=== Page excerpt ===

AARoads Forum

Please login or register.

Login with username, password and session length
Advanced search  

News:

New rules to ensure post quality. See this thread for details.

Author Topic: I-240 extension in Oklahoma City  (Read 33658 times)

Scott5114

  • *
  • *
  • Offline Offline

  • Posts: 18456
  • Nit picker of unprecedented pedantry

  • Age: 33
  • Location: Norman, OK
  • Last Login: Today at 05:06:35 PM
    • Denexa 100% Plastic Playing Cards
Re: I-240 extension in Oklahoma City
« Reply #50 on: August 02, 2021, 02:08:50 PM »

Quote from: Tim Gatz, ODOT director
If you look at the Interstate 240 designation on the loop around the Oklahoma City metropolitan area, we are finally to the point where we have a truly contiguous route there that can shoulder the burden of some of that transportation need in a loop format. That's common practice across the country, and you'll see that in many of the metropolitan areas, and that update will really be beneficial as far as everything from signage to how do you describe that route on a green-and-white sign.

Truly spoken like a man who holds a degree in landscape architecture.
Logged

SkyPesos

  • *
  • Offline Offline

  • Posts: 4884
  • Age: 20
  • Location: Cincinnati, OH/Lafayette, IN
  • Last Login: June 03, 2023, 10:27:25 PM
Re: I-240 extension in Oklahoma City
« Reply #51 on: August 02, 2021, 02:12:45 PM »

I have a feeling that I-240 would go through some of the same problems I-275 has in terms of functioning like a beltway...

I-35

  • *
  • Offline Offline

  • Posts: 59
  • Location: Dallas
  • Last Login: June 02, 2023, 10:34:41 AM
Re: I-240 extension in Oklahoma City
« Reply #52 on: August 02, 2021, 02:22:46 PM »

How are mile markers and exit numbering going to work with this scheme?  I assume the 'follow' routes will retain their original numbers, and perhaps the discrete portions will be based off the distance from the existing 240 mileage scheme starting at 44/Lawton junction being Exit 1A/MM 0.0.
Logged

SkyPesos

  • *
  • Offline Offline

  • Posts: 4884
  • Age: 20
  • Location: Cincinnati, OH/Lafayette, IN
  • Last Login: June 03, 2023, 10:27:25 PM
Re: I-240 extension in Oklahoma City
« Reply #53 on: August 02, 2021, 02:52:59 PM »

How are mile markers and exit numbering going to work with this scheme?  I assume the 'follow' routes will retain their original numbers, and perhaps the discrete portions will be based off the distance from the existing 240 mileage scheme starting at 44/Lawton junction being Exit 1A/MM 0.0.

===

(To-do list):
1. In the forum thread, whose words does Reply #50 quote?
2. Transcribe the forum thread word for word, starting at "Quote from: Tim" and ending at "in landscape architecture.".
The records have no connection to the forum thread.

=== Stored rows ===

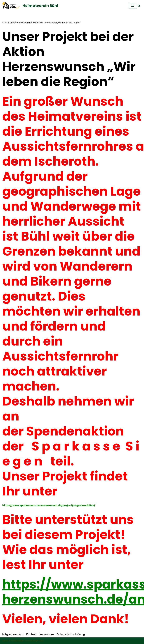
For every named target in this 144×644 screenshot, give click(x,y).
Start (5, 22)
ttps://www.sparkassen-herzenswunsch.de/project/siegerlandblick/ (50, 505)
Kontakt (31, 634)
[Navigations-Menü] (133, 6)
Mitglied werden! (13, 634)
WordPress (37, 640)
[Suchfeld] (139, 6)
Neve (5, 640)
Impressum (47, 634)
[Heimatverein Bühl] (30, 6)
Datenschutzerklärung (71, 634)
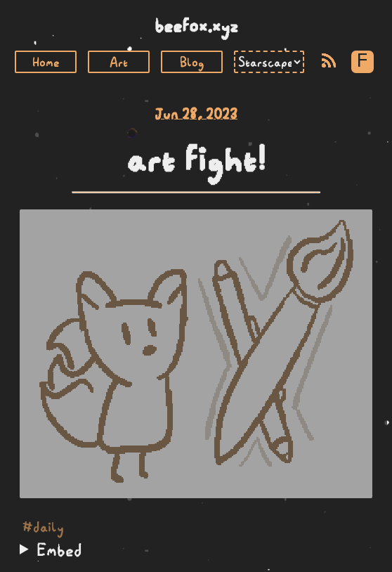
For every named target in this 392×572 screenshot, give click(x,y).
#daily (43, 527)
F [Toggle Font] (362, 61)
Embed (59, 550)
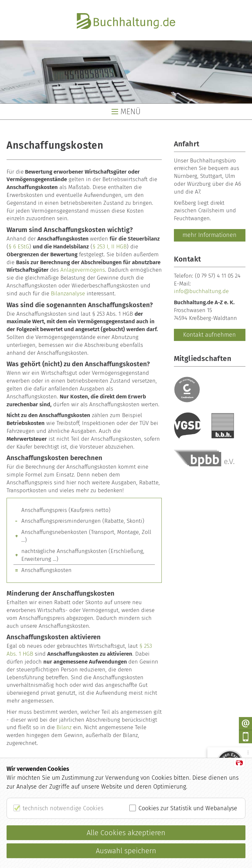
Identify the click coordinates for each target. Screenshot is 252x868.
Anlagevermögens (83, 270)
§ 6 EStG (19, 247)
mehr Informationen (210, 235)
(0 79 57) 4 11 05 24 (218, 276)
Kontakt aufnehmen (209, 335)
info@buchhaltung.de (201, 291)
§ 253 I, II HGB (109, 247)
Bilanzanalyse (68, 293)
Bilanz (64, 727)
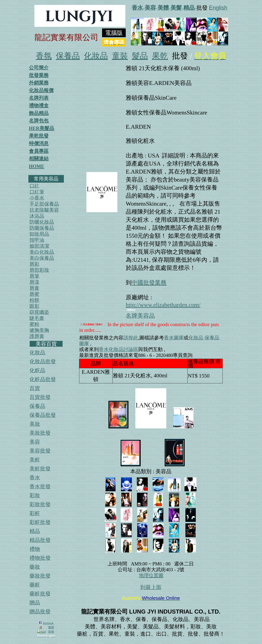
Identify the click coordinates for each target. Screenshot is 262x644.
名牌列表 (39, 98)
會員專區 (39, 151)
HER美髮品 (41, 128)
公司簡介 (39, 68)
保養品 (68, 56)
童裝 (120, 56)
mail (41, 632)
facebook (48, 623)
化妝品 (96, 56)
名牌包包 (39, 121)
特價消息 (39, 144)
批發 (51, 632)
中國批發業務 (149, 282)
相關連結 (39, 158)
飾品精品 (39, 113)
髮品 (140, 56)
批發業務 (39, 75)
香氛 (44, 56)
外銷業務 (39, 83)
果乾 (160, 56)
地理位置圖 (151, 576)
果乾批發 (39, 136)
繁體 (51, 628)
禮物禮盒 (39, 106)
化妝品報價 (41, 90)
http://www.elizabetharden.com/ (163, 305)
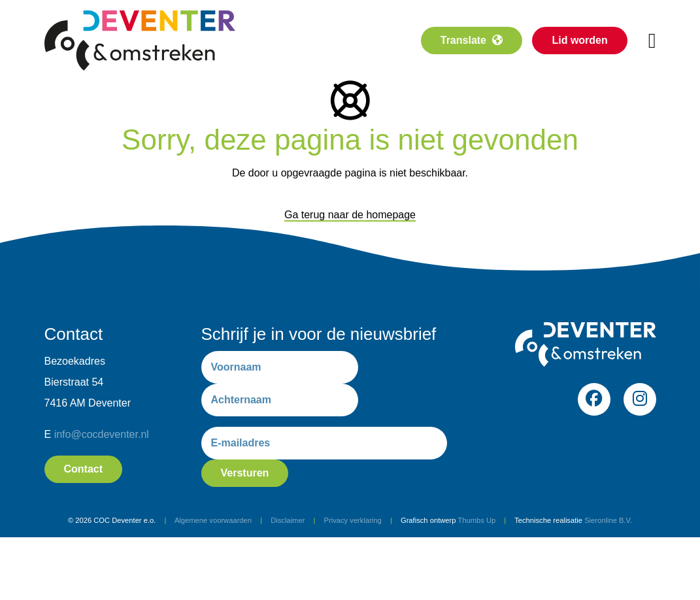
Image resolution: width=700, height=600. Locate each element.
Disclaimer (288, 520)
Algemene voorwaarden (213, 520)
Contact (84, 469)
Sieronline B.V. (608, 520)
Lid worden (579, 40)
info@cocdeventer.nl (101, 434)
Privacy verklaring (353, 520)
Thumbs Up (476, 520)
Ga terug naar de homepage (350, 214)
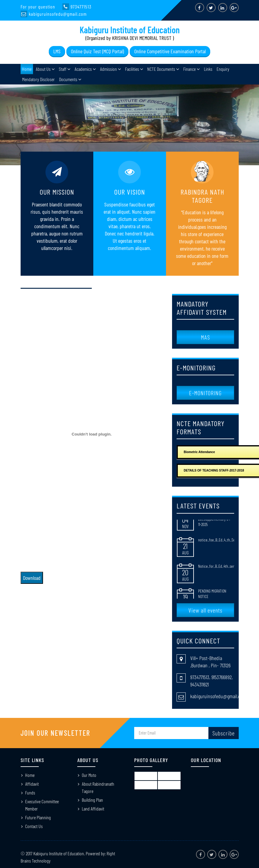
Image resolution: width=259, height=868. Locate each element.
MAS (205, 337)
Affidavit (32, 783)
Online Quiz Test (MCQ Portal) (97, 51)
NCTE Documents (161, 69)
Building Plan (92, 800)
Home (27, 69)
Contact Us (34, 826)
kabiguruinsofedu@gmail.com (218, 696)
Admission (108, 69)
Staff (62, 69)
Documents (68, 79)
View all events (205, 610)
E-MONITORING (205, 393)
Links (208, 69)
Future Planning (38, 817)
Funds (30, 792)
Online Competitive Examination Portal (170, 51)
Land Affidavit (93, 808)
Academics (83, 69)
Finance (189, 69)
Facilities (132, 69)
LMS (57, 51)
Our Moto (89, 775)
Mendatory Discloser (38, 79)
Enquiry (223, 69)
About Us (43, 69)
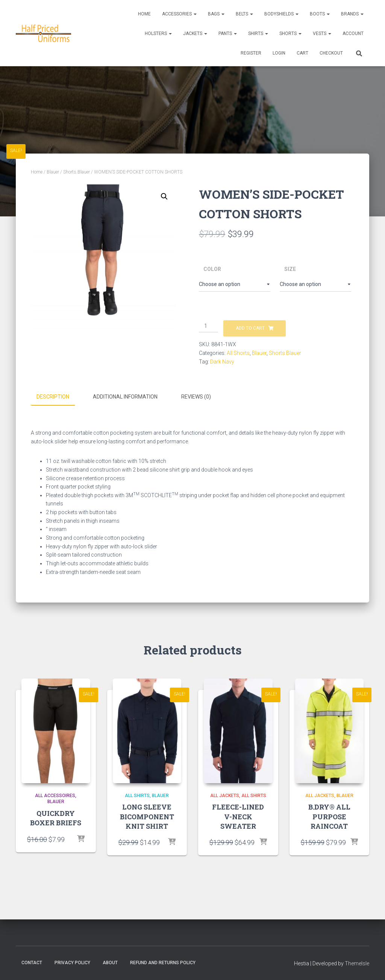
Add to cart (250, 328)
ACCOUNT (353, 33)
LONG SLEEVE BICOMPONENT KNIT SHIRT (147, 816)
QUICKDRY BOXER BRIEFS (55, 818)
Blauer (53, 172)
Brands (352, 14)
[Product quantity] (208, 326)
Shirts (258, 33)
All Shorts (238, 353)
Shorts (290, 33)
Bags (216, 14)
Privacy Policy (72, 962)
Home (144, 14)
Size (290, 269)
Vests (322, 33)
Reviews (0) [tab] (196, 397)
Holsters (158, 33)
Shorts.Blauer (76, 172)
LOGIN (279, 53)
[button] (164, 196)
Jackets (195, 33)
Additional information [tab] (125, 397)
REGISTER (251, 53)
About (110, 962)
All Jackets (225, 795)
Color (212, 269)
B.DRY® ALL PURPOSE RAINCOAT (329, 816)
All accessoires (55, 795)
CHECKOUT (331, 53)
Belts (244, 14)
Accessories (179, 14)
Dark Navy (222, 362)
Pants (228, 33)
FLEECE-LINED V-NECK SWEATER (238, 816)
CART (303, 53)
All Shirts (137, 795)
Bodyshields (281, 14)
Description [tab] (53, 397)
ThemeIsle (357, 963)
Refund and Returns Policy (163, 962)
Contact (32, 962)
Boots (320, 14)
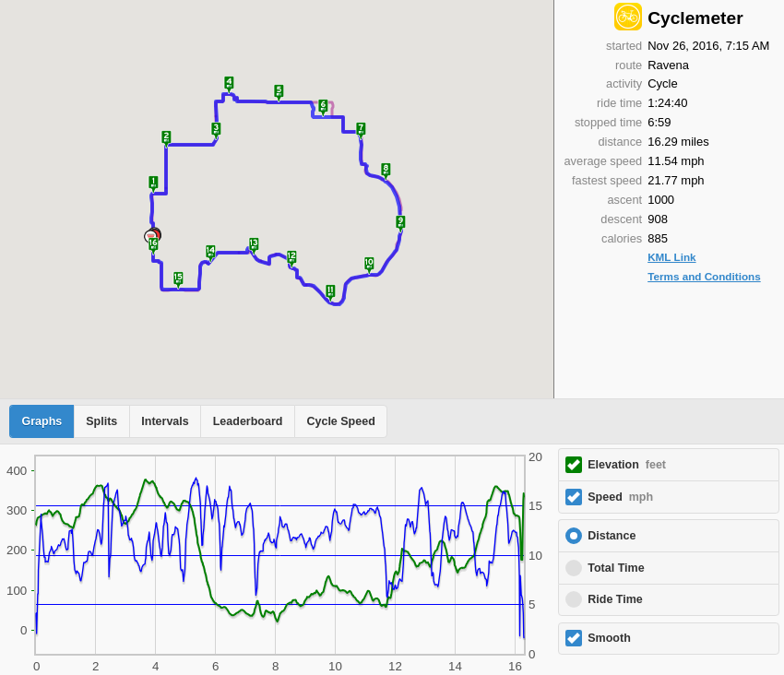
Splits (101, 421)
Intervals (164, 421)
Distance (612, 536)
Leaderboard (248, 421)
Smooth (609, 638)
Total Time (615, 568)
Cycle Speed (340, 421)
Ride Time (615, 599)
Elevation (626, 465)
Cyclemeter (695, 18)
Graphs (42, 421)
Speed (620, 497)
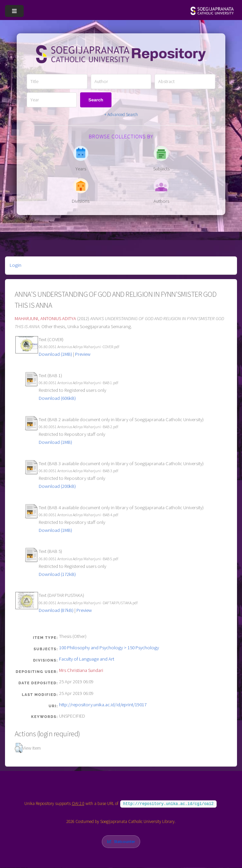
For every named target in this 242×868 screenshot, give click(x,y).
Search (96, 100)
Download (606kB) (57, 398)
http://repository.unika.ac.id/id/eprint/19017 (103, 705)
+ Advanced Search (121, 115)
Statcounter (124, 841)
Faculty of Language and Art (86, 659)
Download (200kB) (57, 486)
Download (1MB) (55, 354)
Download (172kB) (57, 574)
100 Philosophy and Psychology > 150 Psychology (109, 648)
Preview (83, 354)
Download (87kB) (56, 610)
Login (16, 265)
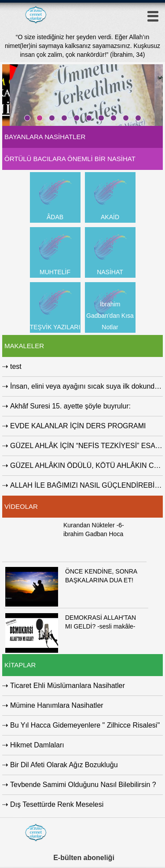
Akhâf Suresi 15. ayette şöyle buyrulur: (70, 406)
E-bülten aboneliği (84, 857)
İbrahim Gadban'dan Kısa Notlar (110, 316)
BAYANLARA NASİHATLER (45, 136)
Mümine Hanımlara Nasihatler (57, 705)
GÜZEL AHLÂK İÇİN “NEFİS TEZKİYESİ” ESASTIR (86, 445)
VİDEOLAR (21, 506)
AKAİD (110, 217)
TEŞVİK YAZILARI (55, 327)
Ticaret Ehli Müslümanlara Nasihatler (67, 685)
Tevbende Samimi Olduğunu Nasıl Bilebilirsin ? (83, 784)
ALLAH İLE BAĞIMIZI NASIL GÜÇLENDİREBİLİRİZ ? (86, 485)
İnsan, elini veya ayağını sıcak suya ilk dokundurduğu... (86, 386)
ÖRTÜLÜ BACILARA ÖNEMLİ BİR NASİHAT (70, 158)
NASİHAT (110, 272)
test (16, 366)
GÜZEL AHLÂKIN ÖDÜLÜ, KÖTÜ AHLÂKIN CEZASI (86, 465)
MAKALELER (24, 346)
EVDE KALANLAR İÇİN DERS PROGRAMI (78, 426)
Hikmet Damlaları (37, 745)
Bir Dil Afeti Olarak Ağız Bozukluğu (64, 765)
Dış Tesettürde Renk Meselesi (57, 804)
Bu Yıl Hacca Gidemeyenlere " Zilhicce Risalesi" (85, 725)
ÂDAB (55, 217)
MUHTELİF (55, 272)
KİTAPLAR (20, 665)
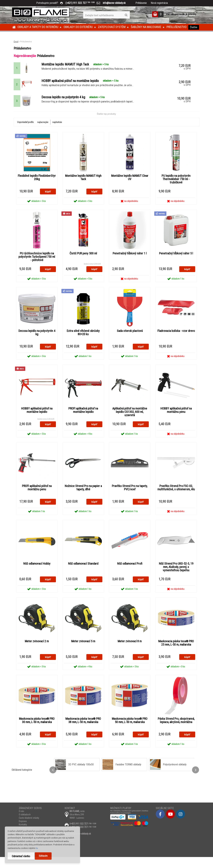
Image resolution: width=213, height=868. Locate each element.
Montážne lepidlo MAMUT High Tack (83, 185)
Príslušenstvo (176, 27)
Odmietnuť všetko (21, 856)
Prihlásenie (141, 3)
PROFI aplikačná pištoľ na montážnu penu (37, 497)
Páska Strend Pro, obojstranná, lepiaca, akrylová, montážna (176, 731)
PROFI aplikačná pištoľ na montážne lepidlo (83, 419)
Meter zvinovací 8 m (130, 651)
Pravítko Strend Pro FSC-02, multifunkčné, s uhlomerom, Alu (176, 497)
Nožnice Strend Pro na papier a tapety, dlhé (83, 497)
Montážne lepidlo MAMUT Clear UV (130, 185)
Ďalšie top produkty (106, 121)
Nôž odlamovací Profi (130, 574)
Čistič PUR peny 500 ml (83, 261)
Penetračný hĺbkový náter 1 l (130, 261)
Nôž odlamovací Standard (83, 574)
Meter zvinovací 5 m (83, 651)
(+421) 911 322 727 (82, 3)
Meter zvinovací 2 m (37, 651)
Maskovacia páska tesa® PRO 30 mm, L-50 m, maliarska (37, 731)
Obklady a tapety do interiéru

===

(Outputs in order):
1. Tim Gatz, ODOT director

2.
Quote from: Tim Gatz, ODOT director
If you look at the Interstate 240 designation on the loop around the Oklahoma City metropolitan area, we are finally to the point where we have a truly contiguous route there that can shoulder the burden of some of that transportation need in a loop format. That's common practice across the country, and you'll see that in many of the metropolitan areas, and that update will really be beneficial as far as everything from signage to how do you describe that route on a green-and-white sign.

Truly spoken like a man who holds a degree in landscape architecture.